Deus, o único que possui
a imortalidade
– “Aquele que possui, ele só, a imortalidade,
e habita em luz inacessível; a quem nenhum dos homens tem visto nem pode ver;
ao qual seja honra e poder para sempre. Amém” (cf. 1Tm.6:16). Essa declaração
conclusiva que faz o apóstolo Paulo confirme tudo aquilo que já vimos até aqui:
Deus é o único que possui a imortalidade. Ponderamos: se todos nós tivéssemos
presos dentro de nós uma “alma imortal”, Paulo iria dizer que apenas Deus que possui tal imortalidade?
Absolutamente não.
Nisso fica claro que nós, seres humanos,
não possuímos a imortalidade, supostamente na forma de um elemento imortal
implantado em nosso ser. Deus é o único. Ele só possui a imortalidade. Se nós possuíssemos
uma alma imortal, nós não morreríamos nunca, viveríamos eternamente e
inerentemente, através dessa alma. Aliás, essa é a base da doutrina imortalista,
refutada pelo apóstolo Paulo.

§ Tarefas e exercícios
• a. No texto sobre Deus e a imortalidade, que afirmações a citação de 1Tm 6:16 faz sobre Deus? Liste todas.
• b. Como prosseguiria o texto sobre Deus e a imortalidade a partir do ponto em que termina? Escreva a continuação.

§ Excertos da listagem
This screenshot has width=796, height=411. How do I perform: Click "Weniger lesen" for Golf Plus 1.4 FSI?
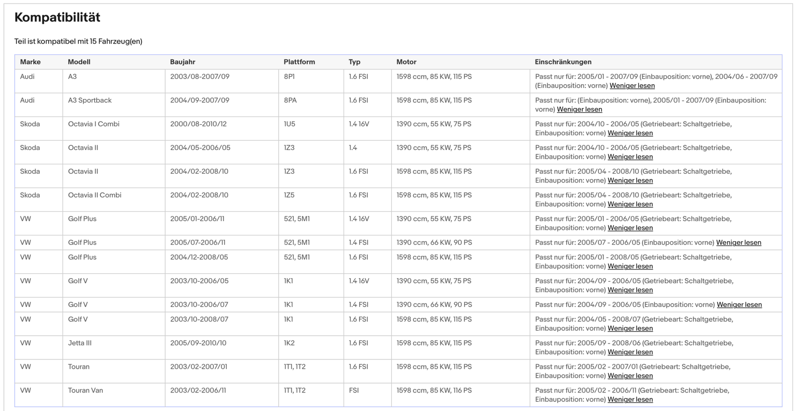point(738,243)
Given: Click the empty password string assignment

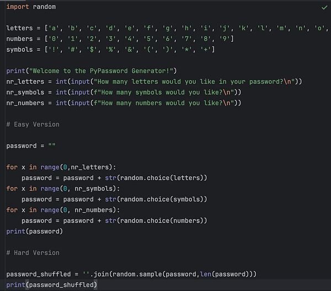Looking at the screenshot, I should pyautogui.click(x=31, y=146).
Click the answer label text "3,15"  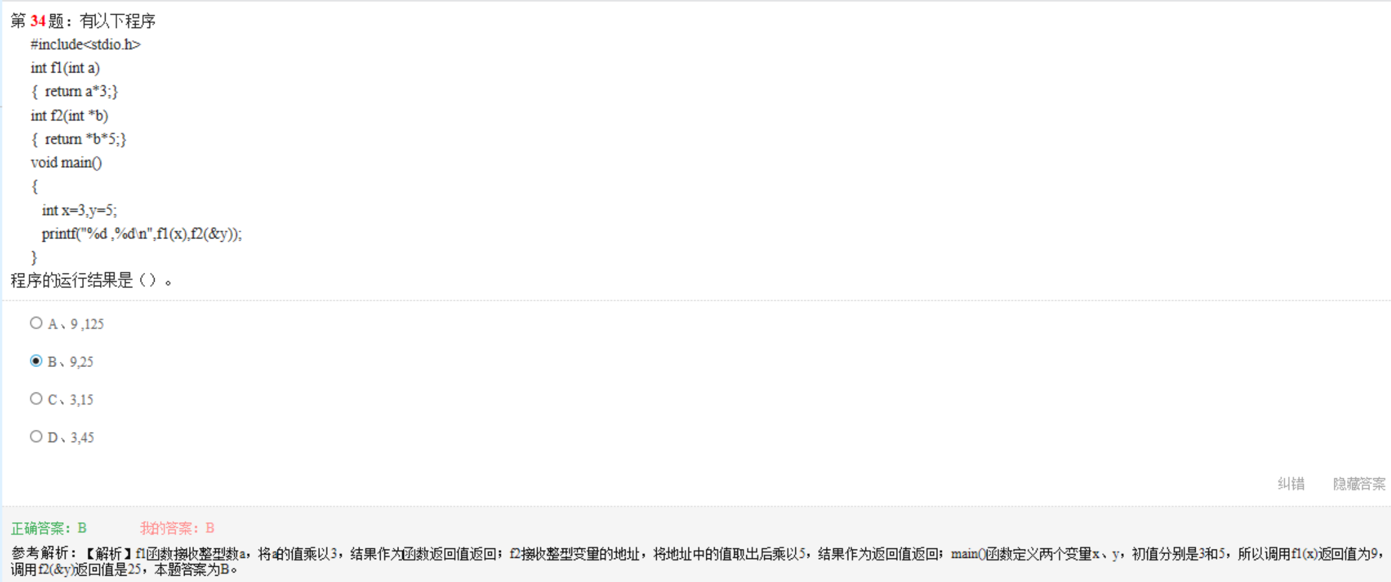coord(81,400)
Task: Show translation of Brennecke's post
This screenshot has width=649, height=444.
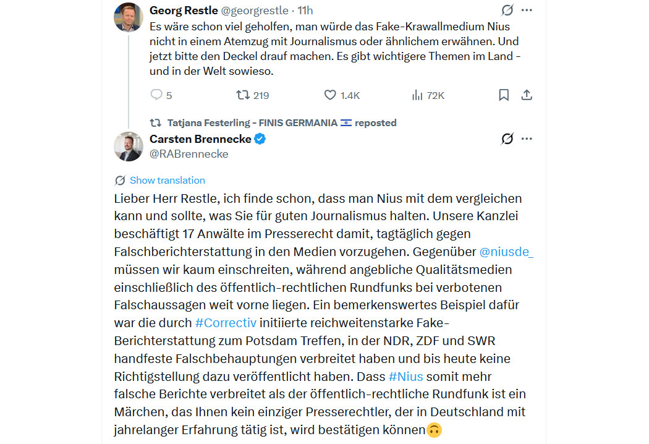Action: (167, 181)
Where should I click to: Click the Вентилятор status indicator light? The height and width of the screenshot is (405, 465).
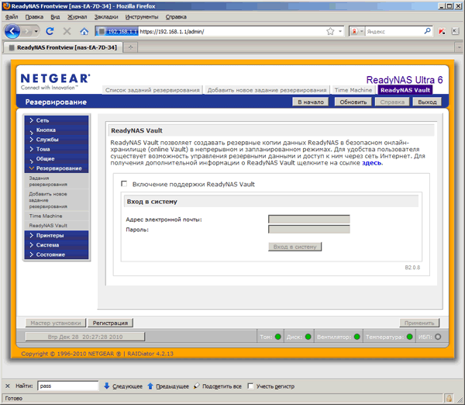[x=357, y=337]
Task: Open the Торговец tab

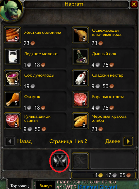Action: [20, 186]
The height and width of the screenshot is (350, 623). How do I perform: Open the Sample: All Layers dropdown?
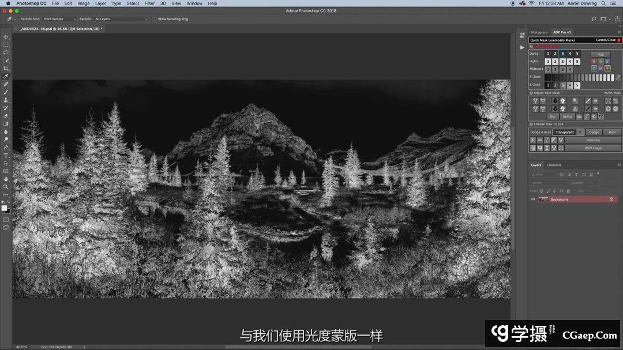121,18
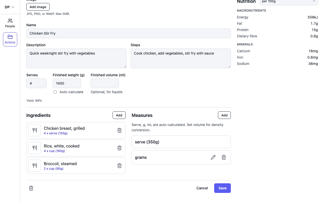
Task: Save the recipe
Action: click(x=222, y=188)

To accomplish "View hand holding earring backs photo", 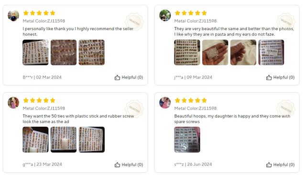I will click(x=215, y=52).
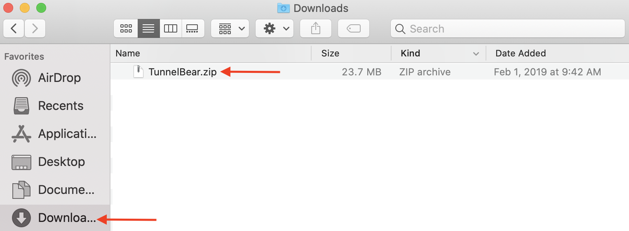The image size is (629, 231).
Task: Switch to icon view mode
Action: pyautogui.click(x=126, y=28)
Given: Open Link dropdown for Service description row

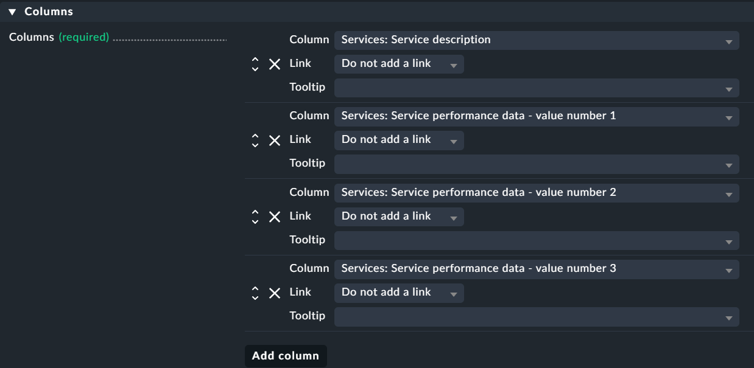Looking at the screenshot, I should [399, 64].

§ Tarefas resolvidas
• a.
- Só ele possui a imortalidade.
- Habita em luz inacessível.
- Nenhum dos homens o tem visto.
- Nenhum dos homens o pode ver.
- A ele seja honra e poder para sempre.

• b.
Tal passagem é tão irrefutável que os
apologistas Norman Geisler e Thomas Howe (ambos defensores da imortalidade da
alma) tentaram oferecer a melhor explicação a ela dentro do prisma imortalista,
mas que, como veremos, só complica ainda mais a situação deles. Eles
argumentaram da seguinte maneira:
”Deus é o único que possui a imortalidade intrinsecamente, em
virtude de sua própria natureza. Todos os crentes a recebem como uma dádiva de
Deus, mas ela não é inerente à natureza humana, como criaturas que são.
Coloquemos isso de outro modo: somente Deus é imortal - os seres humanos
simplesmente possuem imortalidade”[1]
A explicação deles, muito repetida no meio
imortalista, acaba falhando exatamente no ponto em que ela mais tenta se
sustentar: de que nós não somos imortais,
mas apenas possuímos a imortalidade
(por causa da alma imortal que em nós reside). O texto original do grego,
contudo, deita por terra essa tentativa de refutação, visto que Paulo fez
questão de usar o termo grego para possessão-echôn nessa
passagem, como podemos constatar:
“o monos echôn athanasian phôs oikôn aprositon on eiden oudeis
anthrôpôn oude idein dunatai ô timê kai kratos aiônion amên” (cf. 1ª Timóteo 6:16)
De acordo com o léxico da Concordância de
Strong, echôn significa:
2192
εχω echo
verbo primário; TDNT - 2:816,286; v
1) ter, i.e. segurar.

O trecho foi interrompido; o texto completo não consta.